Has limiting your grocery shopping trips put a damper on your healthy eating options? Can’t get to the farmer’s market- no worries!- you can eat some veggie heavy meals out of your cupboard and freezer. By keeping some staples on hand and having longer lasting veggies and spices available, you can always have quick, nutritious meals ready to go.

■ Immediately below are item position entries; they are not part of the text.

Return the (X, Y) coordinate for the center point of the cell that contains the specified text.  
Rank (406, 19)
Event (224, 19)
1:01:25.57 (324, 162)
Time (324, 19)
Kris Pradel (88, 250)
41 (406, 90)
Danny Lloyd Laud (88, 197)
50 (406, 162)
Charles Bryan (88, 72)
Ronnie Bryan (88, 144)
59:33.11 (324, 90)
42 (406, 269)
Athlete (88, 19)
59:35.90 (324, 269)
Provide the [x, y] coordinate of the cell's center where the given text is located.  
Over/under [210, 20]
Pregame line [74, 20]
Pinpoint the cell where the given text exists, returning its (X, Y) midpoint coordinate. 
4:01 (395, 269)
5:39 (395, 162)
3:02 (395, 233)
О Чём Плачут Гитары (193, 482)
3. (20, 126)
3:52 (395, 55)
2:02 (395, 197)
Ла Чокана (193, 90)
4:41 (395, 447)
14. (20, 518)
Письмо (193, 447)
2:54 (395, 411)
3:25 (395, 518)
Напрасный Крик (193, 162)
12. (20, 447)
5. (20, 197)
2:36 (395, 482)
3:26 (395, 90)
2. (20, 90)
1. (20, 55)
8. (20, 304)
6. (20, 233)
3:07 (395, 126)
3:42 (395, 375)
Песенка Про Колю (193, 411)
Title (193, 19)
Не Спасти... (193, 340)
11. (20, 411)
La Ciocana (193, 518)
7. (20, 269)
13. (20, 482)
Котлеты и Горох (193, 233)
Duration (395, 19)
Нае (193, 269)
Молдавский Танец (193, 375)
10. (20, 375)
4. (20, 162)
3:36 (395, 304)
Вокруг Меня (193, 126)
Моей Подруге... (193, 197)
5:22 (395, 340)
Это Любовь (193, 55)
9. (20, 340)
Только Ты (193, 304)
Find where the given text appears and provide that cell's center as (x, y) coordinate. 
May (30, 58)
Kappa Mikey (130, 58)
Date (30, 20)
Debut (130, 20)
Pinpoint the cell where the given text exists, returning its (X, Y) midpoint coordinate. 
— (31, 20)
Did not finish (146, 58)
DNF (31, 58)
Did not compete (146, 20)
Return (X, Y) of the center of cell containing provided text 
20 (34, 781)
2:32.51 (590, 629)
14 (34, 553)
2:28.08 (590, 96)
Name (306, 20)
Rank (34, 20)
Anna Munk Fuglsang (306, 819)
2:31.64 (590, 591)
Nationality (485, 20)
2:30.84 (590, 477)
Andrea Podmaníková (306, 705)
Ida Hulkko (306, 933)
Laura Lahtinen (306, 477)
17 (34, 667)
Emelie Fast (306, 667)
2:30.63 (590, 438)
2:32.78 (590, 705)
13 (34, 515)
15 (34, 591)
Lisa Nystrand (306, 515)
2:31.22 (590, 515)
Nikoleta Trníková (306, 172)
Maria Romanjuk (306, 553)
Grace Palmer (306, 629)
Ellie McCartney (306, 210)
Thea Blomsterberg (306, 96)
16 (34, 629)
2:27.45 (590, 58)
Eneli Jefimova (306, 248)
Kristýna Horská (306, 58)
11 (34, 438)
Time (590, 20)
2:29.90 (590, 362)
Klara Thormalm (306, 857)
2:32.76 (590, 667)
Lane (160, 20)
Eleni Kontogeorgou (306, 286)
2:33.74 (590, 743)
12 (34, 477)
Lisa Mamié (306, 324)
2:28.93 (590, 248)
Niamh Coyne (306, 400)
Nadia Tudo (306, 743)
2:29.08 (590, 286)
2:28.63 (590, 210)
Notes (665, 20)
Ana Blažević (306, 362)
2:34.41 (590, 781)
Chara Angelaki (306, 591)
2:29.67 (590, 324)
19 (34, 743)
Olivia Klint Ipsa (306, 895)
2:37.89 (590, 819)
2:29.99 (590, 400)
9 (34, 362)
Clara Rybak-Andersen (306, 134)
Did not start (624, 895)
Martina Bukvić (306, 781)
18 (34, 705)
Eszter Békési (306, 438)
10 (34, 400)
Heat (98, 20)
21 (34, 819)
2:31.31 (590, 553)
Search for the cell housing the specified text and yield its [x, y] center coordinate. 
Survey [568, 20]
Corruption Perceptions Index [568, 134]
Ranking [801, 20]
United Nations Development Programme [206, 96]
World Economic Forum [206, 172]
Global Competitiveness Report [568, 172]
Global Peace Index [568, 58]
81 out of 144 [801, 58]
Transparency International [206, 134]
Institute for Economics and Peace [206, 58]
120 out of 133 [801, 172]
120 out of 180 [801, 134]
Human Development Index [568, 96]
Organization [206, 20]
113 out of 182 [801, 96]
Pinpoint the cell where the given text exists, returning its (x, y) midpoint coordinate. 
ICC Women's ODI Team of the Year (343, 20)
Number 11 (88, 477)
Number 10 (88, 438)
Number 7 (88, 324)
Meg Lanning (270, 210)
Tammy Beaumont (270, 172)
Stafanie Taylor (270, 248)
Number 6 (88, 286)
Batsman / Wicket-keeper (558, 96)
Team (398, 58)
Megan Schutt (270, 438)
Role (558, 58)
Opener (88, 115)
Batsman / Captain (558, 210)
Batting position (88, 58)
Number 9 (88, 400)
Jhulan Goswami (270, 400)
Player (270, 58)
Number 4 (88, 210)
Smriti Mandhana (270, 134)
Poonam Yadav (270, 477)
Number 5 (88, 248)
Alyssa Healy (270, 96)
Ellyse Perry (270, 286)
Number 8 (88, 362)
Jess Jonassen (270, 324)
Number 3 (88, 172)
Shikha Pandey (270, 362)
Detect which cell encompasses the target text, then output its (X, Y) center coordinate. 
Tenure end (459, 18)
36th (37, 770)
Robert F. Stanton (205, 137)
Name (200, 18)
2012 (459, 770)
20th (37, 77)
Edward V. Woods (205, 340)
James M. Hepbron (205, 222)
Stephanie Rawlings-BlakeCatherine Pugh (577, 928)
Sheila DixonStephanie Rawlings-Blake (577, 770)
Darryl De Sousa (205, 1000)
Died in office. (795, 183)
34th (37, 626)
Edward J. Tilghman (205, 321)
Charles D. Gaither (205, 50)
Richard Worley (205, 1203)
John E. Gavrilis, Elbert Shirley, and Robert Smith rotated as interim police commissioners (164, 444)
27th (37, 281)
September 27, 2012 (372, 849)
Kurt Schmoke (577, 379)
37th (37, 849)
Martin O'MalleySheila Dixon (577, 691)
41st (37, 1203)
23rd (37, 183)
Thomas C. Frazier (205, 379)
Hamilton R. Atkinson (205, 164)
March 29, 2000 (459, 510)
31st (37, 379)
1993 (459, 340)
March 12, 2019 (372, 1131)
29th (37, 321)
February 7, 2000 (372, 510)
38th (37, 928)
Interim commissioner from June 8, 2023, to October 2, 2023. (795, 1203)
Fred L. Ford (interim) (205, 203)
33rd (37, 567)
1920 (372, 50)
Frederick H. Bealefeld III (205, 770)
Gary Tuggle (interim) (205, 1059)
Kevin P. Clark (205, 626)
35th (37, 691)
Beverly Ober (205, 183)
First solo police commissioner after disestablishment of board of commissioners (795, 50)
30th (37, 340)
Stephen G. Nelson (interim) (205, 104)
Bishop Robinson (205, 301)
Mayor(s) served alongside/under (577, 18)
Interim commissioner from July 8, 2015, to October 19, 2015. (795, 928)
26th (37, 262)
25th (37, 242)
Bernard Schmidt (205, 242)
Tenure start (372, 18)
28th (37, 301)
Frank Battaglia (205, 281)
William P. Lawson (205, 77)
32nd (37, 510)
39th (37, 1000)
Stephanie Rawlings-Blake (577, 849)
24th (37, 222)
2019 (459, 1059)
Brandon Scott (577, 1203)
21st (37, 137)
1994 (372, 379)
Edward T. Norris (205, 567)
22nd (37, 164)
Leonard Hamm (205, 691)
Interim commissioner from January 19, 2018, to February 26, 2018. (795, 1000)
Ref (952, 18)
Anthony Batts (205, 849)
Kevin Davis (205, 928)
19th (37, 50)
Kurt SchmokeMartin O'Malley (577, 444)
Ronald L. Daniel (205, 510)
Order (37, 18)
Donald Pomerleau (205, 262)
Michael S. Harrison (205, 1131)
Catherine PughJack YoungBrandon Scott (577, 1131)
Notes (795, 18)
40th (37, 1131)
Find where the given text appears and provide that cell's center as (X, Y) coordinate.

Leave these options for when the fresh produce from your last grocery trip is running low and you’re trying to stretch a few more days before your next trip.
Some staples to keep on hand:
Canned low sodium tomatoes, whole or crushed
Canned and/or frozen green beans
Canned and/or frozen corn
Canned and/or frozen peas
Canned low sodium beans
Fresh or jarred salsa
Additions: shredded cheese, bacon
With 4 grams of fiber and protein per serving, peas are a great addition to so many meals. Add them to rice, pasta, and tuna salad. Check out the Del Monte website for some really creative and delicious spin on peas.
Green Beans and Tomatoes
Sauté an onion and some garlic in a large pan with a little olive oil. Drain and rinse green beans if canned and add to onions after they have cooked for a few minutes. If using frozen, add straight from the freezer. Give green beans a few minutes in pan, then add in a can of tomatoes. Simmer it all for 5 minutes, to let liquid reduce. Before serving, sprinkle with whatever cheese you have on hand or you can cook a few slices of bacon, and crumble on top. Whether on it’s own, with some bread, or with a side of cooked chicken or fish, this is a simple and filling dish.
Black Beans and Corn
Rinse a can of black beans and a can of corn. If you using frozen corn, cook and let cool.
Combine in a large bowl, add in ¼ cup of jarred salsa, or more if you’d like. Enjoy as is, sprinkle with shredded Mexican cheese, have with some tortilla chips, or top a large green salad.